Perugia – Caso Meredith Kercher: In aula vanno in scena le ultime schermaglie tra accusa e difesa. Favole e citazioni, animi che si scaldano: «Ognuno dei tre porcellini costruisce una casa: una di paglia, abbattuta dal lupo con un soffio; un’altra di legno, che il lupo fa crollare con una spalla; e la terza di mattoni, che resiste a tutti gli attacchi». Secondo il pm «le prime due case sono le difese. La terza è la casa dell’accusa. Altro che “casa senza soffitto e senza cucina”, citando la nota canzoncina.
«Sollecito chiama i carabinieri per allontanare da sé i sospetti. Non serve una mente criminale per fare ciò. È come un bambino che rompe un soprammobile di pregio e va dalla madre per giocare d’anticipo: “mamma è caduto il soprammobile ma non sono stato io”».

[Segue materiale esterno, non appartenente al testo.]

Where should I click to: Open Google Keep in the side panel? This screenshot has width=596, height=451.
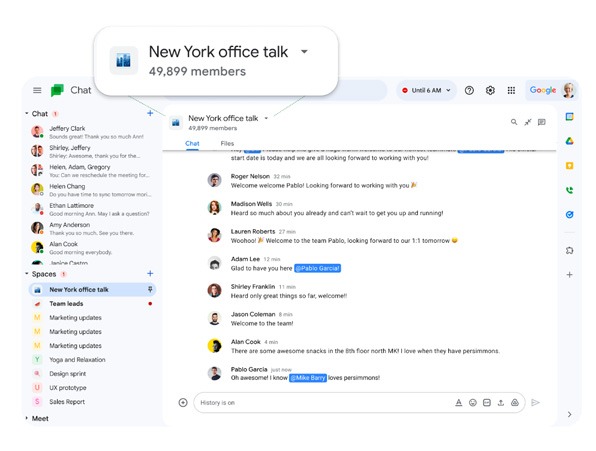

Poi tocca a Raffaele Sollecito leggere in aula la sua dichiarazione spontanea: «Non ho ucciso Meredith e non ero in quella casa. Ogni giorno che passa spero che il vero colpevole confessi. Vi chiedo di restituirmi la mia vita. So che lo farete perché, nonostante tutto, nonostante quello che sto vivendo sia molto pesante, ho ancora fiducia nella giustizia. State per decidere della mia vita e qualsiasi parola dirò sarà meno di quello che sento. Non sto vivendo un incubo, ma sopravvivo a una situazione drammatica. Sono coinvolto in una vicenda assurda di cui non so nulla. Ho ascoltato il pm e non ho ancora capito quale sia il mio ruolo. Sento dire che Amanda ha ucciso Meredith per questioni legate all’igiene e agli uomini. Un quadro che stento anche solo ad immaginare. Vorrei capire perché io ho partecipato all’omicidio. Non trovo i motivi».